The slowdown will be good news for the Organization of the Petroleum Exporting Countries and its allies, which are struggling to contain the glut of crude from the United States and elsewhere, which has sent oil prices down 18% since end of April. It's also a reality check for Trump, who has promised to unleash U.S. oil production as part of his “Drill, Baby, Drill” energy policy, which he said would cut energy prices in half.
West Texas Intermediate fell 0.4% to $68.30 on Thursday in New York, bringing the 12-month loss to nearly 5.6%. U.S. shale is profitable at such prices, but in the absence of more robust demand growth, most executives would rather return cash to shareholders and expand through acquisitions than spend money. money to increase production.
Chevron still plans to increase production in the Permian next year, but growth will slow significantly from the 15% annual increase since 2021 as the oil driller gets closer to its 1 million target. barrels per day.
CEO Mike Wirth indicated last month that the basin's production would stop growing and stabilize in the late 2020s in order to “really open up free cash flow.” The company's overall U.S. production is expected to increase between now and then, driven in part by projects in the Gulf of Mexico over the next few years.
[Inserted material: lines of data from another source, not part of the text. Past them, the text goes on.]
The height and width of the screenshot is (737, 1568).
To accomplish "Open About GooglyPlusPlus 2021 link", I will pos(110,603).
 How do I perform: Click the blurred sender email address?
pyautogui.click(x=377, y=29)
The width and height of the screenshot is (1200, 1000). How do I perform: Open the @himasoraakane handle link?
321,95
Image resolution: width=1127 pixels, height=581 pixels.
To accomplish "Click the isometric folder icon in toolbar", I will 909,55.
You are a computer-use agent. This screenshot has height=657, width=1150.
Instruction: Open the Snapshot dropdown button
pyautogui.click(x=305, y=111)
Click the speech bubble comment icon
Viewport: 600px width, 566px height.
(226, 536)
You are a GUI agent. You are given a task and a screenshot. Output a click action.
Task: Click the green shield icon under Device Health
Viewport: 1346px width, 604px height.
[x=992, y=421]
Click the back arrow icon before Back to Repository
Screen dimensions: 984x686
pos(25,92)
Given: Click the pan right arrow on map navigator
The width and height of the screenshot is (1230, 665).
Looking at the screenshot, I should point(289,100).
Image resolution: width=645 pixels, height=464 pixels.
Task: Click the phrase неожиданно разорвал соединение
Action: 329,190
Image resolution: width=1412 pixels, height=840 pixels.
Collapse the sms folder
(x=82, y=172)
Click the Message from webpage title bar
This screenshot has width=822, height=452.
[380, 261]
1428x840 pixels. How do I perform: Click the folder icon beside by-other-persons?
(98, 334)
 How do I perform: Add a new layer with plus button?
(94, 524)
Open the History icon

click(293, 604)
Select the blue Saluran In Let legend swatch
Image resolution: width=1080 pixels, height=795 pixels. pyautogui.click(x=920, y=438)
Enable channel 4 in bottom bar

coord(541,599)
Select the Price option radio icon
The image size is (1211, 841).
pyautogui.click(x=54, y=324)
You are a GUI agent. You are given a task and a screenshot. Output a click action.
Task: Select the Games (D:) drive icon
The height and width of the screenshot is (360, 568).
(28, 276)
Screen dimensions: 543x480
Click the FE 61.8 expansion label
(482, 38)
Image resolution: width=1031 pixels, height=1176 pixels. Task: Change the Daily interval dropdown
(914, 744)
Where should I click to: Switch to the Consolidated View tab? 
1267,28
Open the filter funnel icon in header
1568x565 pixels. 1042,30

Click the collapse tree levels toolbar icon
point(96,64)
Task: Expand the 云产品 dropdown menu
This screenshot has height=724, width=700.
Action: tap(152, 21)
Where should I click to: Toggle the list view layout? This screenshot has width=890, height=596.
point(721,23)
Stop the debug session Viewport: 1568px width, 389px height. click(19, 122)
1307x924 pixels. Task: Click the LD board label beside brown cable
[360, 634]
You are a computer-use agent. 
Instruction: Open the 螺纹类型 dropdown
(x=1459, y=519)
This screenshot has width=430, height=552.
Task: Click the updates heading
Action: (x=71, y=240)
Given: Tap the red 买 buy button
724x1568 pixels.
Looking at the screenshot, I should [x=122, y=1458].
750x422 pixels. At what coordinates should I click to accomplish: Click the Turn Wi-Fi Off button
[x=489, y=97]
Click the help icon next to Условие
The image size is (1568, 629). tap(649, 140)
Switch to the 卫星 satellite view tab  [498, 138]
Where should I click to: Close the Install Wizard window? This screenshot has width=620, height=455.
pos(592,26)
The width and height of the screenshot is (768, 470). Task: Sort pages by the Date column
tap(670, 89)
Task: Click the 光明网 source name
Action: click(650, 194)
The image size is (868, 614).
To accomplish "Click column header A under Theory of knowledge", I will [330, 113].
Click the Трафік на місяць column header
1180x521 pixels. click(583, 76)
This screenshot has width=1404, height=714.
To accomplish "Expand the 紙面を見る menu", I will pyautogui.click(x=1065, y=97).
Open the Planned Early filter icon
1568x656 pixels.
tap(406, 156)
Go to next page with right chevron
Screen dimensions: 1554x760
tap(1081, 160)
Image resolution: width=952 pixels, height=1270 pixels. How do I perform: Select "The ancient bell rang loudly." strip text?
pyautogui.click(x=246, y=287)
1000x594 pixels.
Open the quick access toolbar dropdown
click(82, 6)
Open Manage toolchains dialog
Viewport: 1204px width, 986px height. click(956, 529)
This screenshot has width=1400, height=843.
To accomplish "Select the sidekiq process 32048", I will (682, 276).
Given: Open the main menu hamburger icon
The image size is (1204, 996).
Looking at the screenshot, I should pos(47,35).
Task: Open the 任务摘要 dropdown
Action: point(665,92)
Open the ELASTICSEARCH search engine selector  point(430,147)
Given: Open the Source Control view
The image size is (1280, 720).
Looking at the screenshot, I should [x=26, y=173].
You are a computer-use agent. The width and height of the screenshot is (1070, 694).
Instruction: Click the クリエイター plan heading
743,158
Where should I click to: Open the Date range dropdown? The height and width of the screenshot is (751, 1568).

Analysts and traders surveyed by Bloomberg last month saw the United States adding just 251,000 barrels of daily production between the end of this year and 2025, which would be the slowest pace since the pandemic-driven decline in 2020. Exxon Mobil Corp. slowing U.S. production in coming years as companies focus on profits rather than production. Exxon plans to announce its 2025 budget on December 11.